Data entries
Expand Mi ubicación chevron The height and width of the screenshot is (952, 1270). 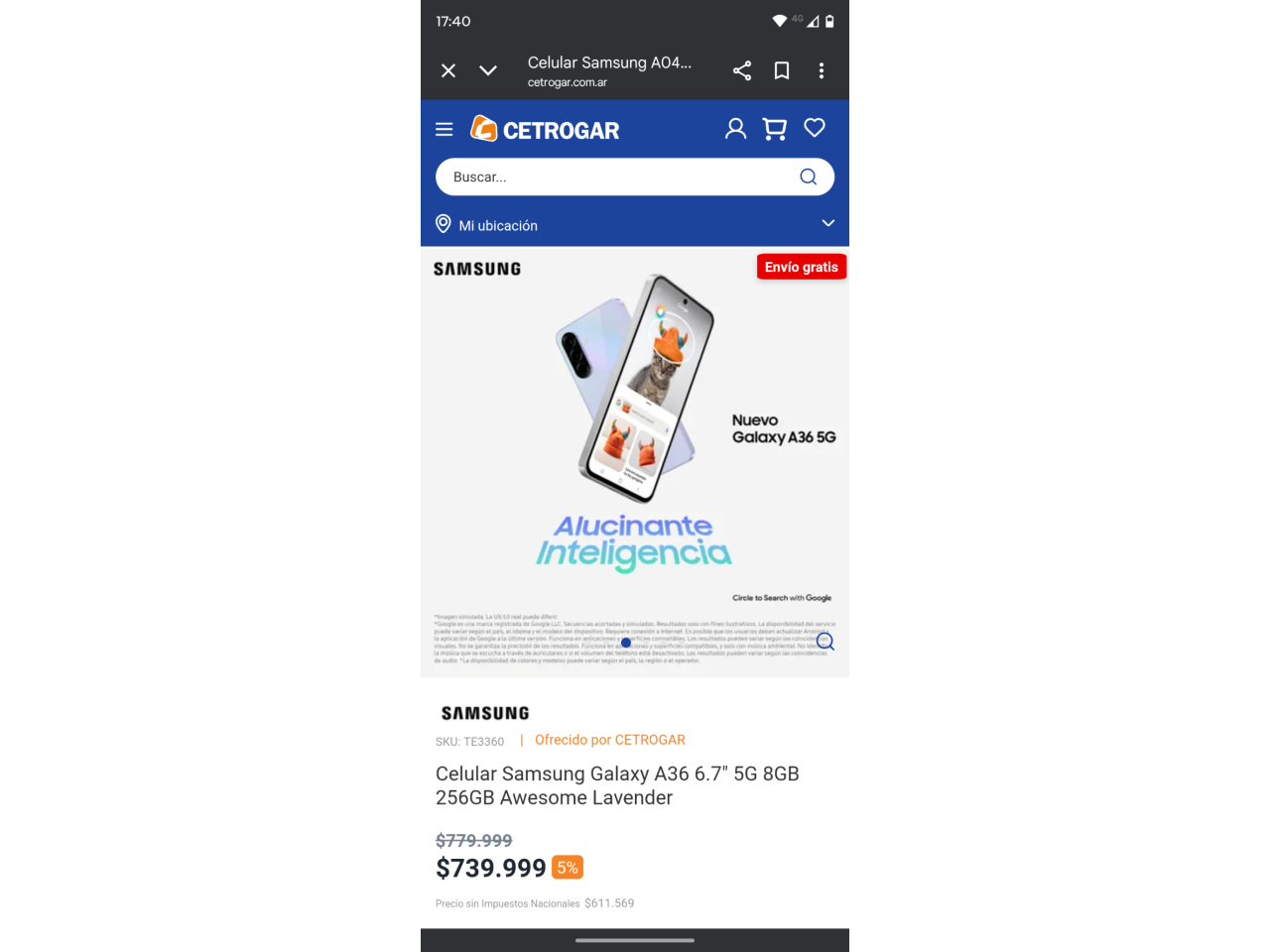tap(828, 223)
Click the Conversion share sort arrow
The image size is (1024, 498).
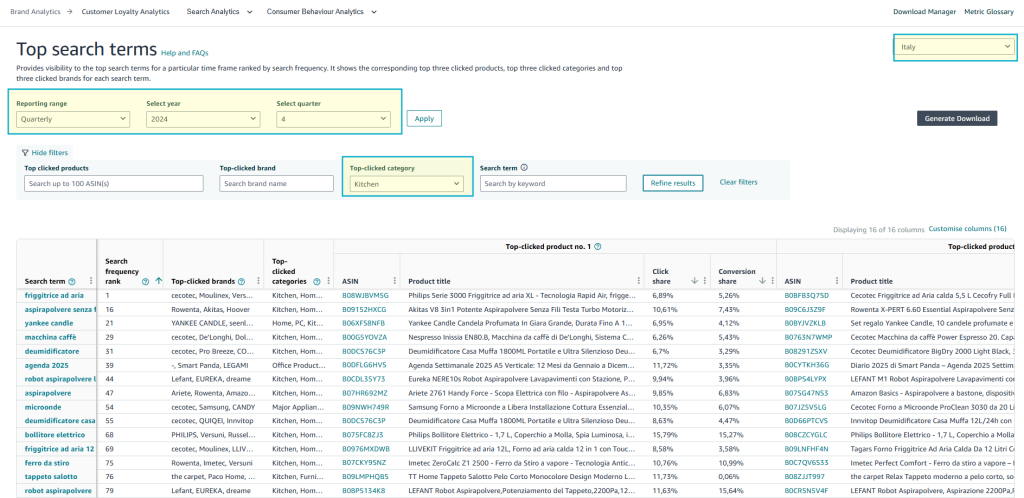click(x=762, y=281)
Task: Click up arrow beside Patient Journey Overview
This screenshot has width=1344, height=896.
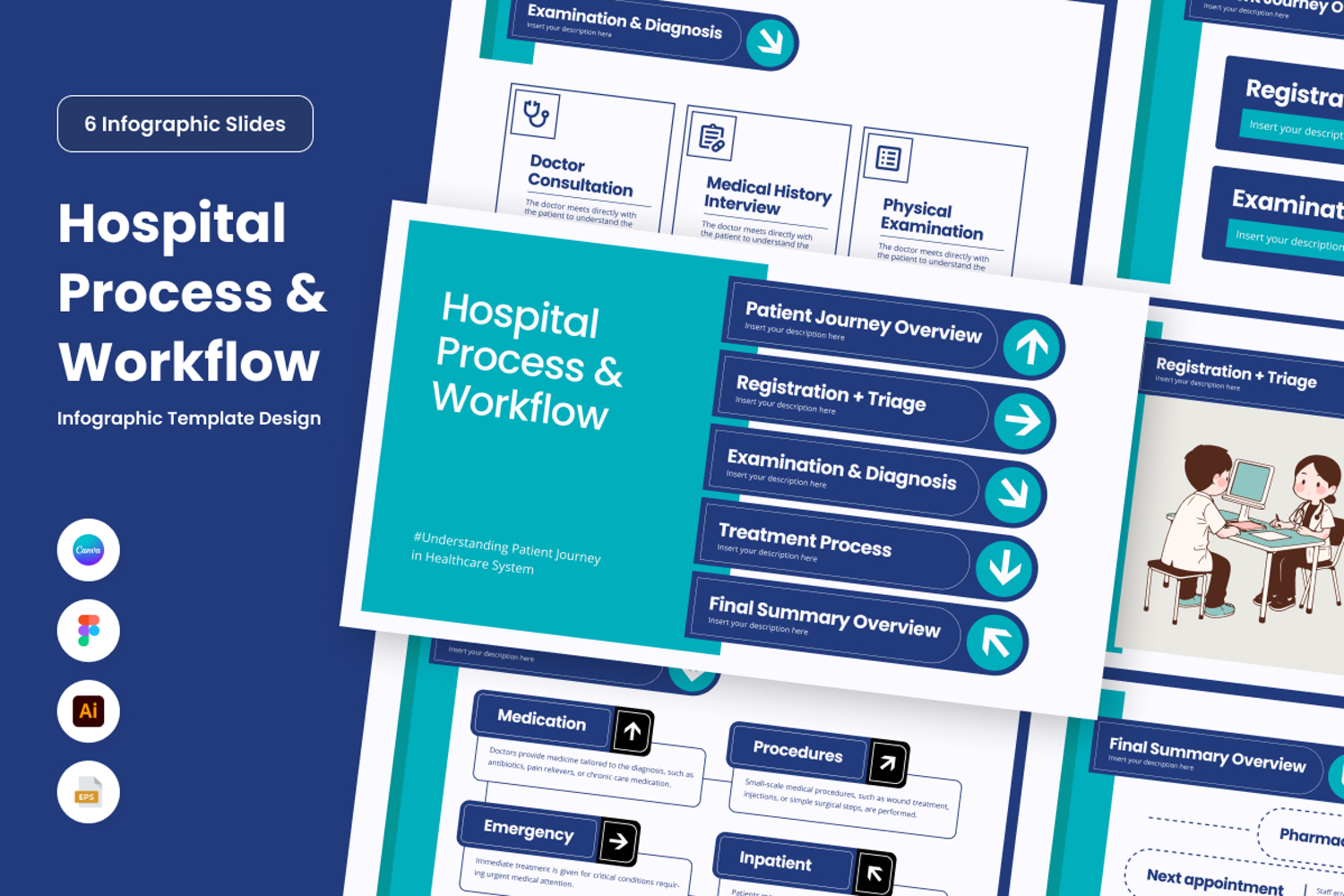Action: 1031,347

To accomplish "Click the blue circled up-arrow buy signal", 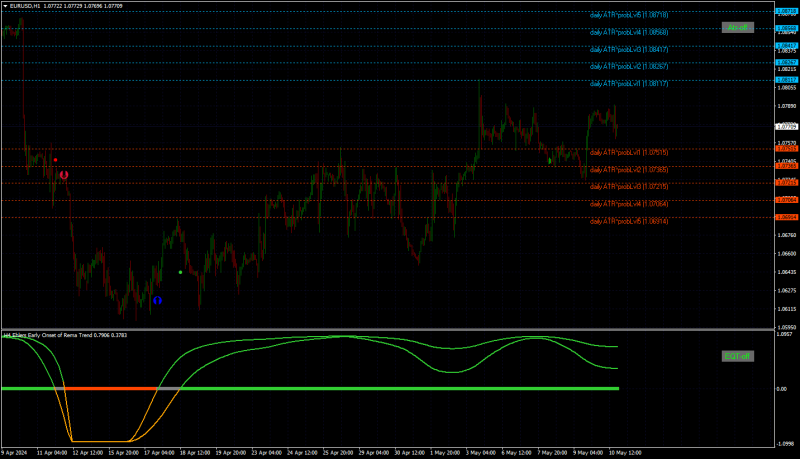I will (x=157, y=300).
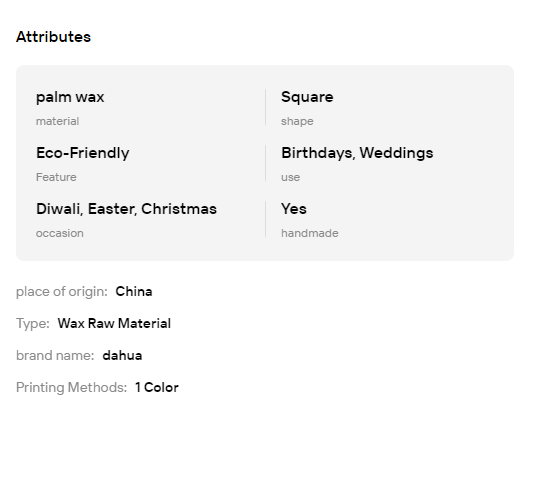Select the palm wax material value
The height and width of the screenshot is (484, 534).
tap(70, 97)
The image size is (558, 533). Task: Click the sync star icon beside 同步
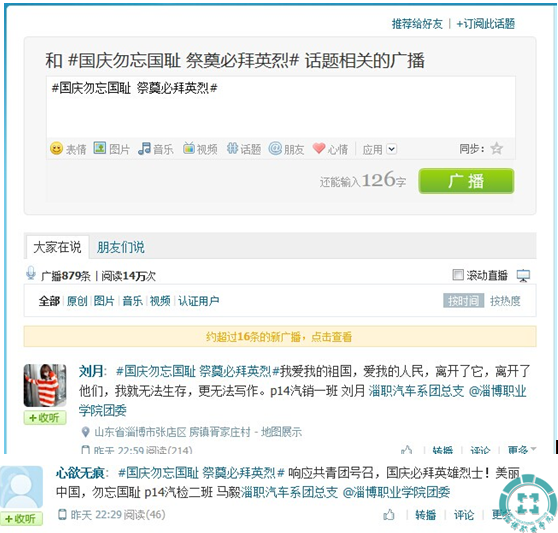click(496, 148)
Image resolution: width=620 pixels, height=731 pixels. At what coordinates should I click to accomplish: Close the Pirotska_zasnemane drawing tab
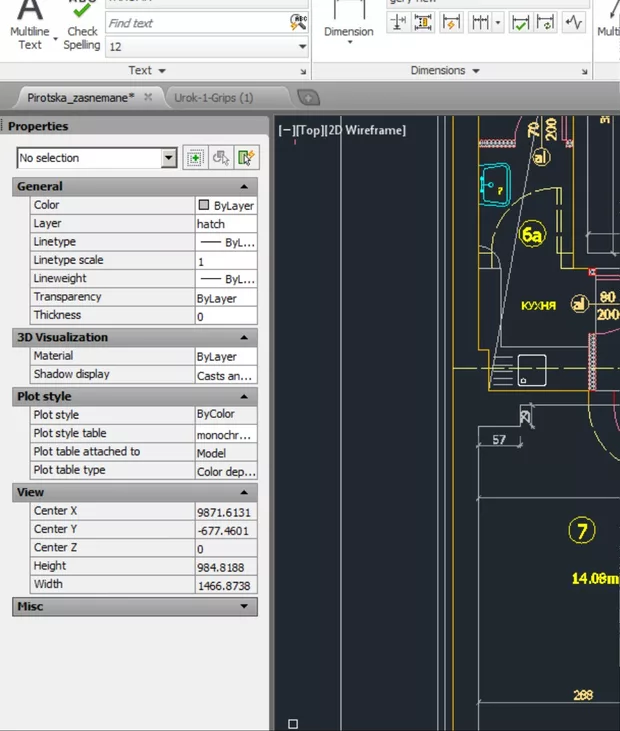[x=148, y=97]
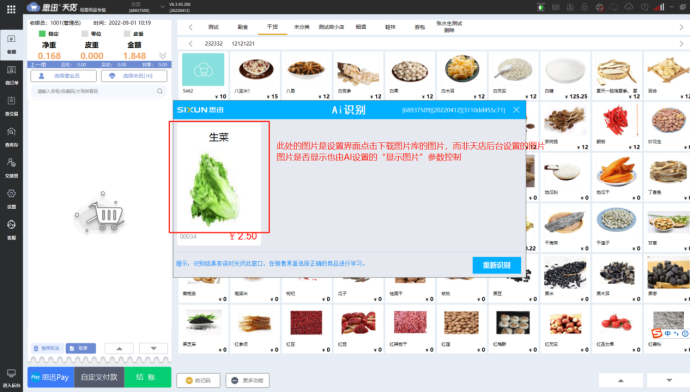Toggle the green stable weight indicator
Image resolution: width=691 pixels, height=392 pixels.
[42, 33]
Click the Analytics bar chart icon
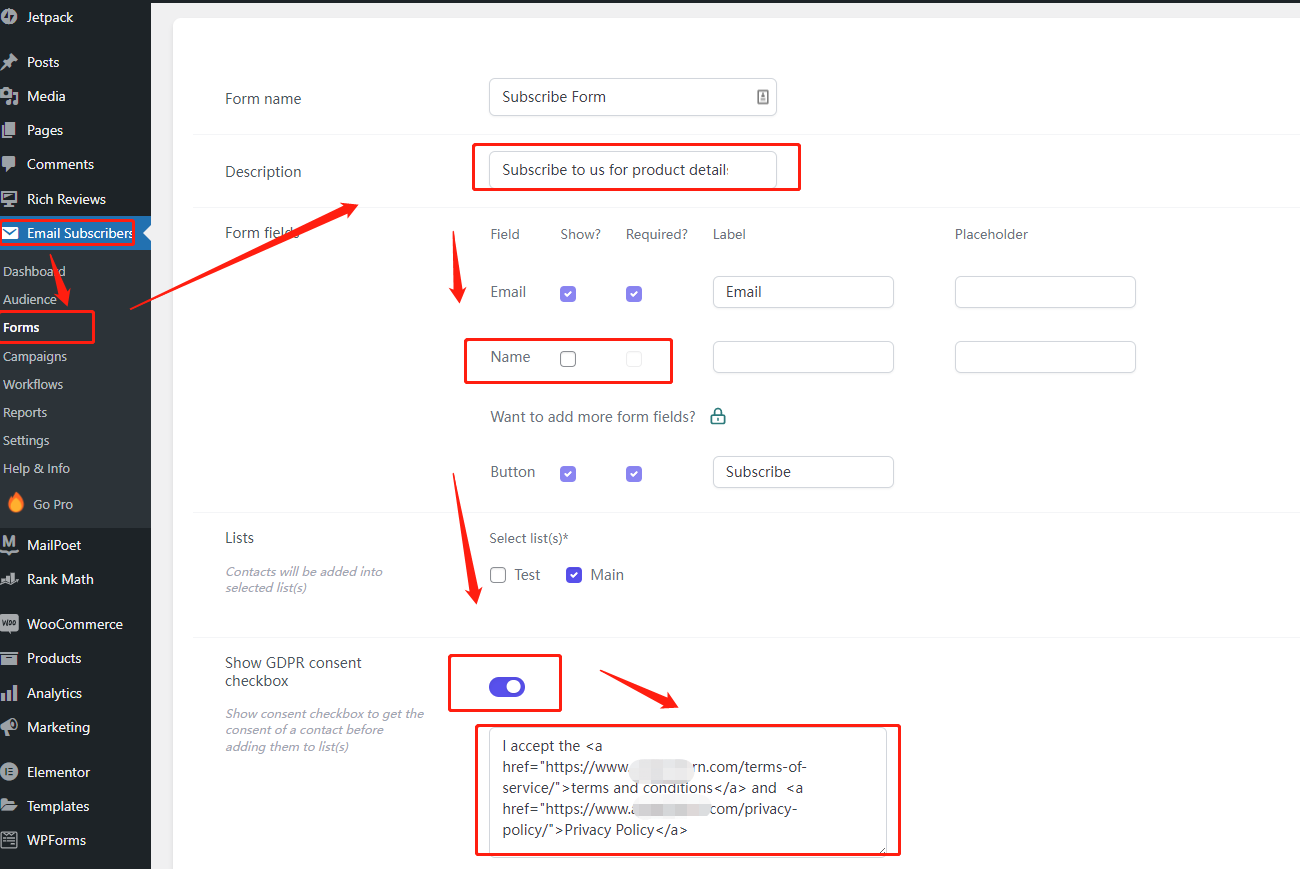This screenshot has height=869, width=1300. 9,693
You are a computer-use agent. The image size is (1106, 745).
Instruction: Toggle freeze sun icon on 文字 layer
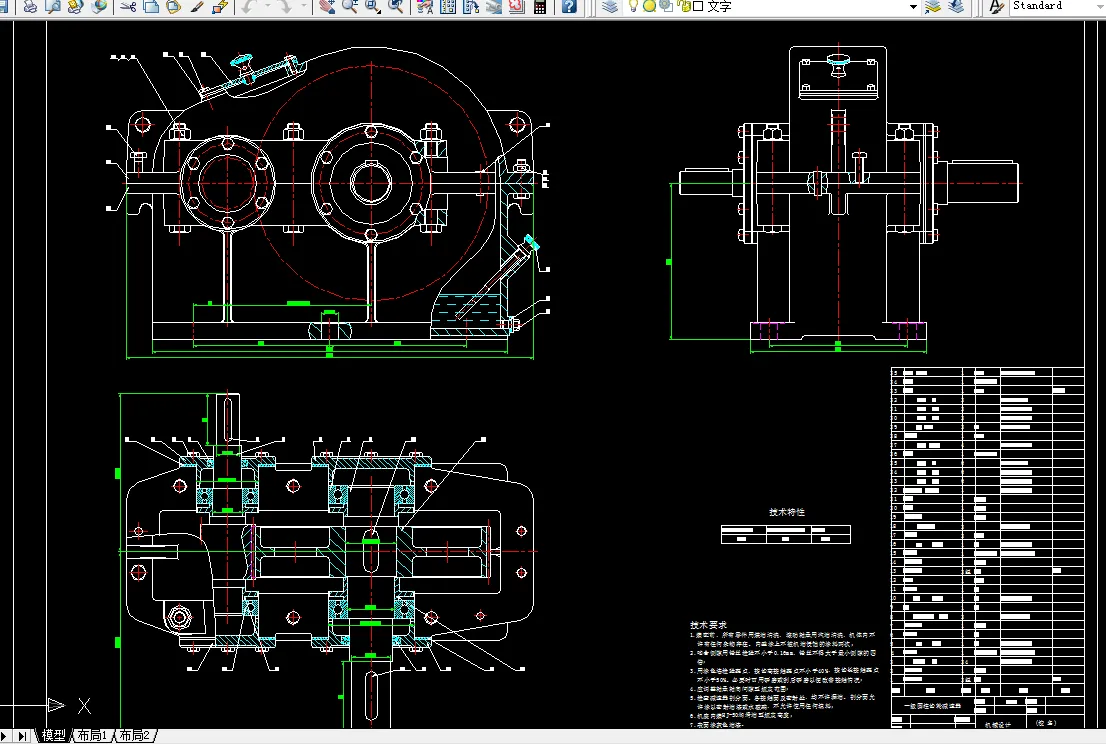[649, 6]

### [WHAT IS BEING ASKED]
Copy exactly, and copy nothing else: the lines from the one containing "You are a computer-use" through the end of the data, both ends included, with pictures left out.

### [EXPECTED ANSWER]
You are a computer-use agent. The image size is (1106, 745).
Instruction: Toggle freeze sun icon on 文字 layer
[649, 6]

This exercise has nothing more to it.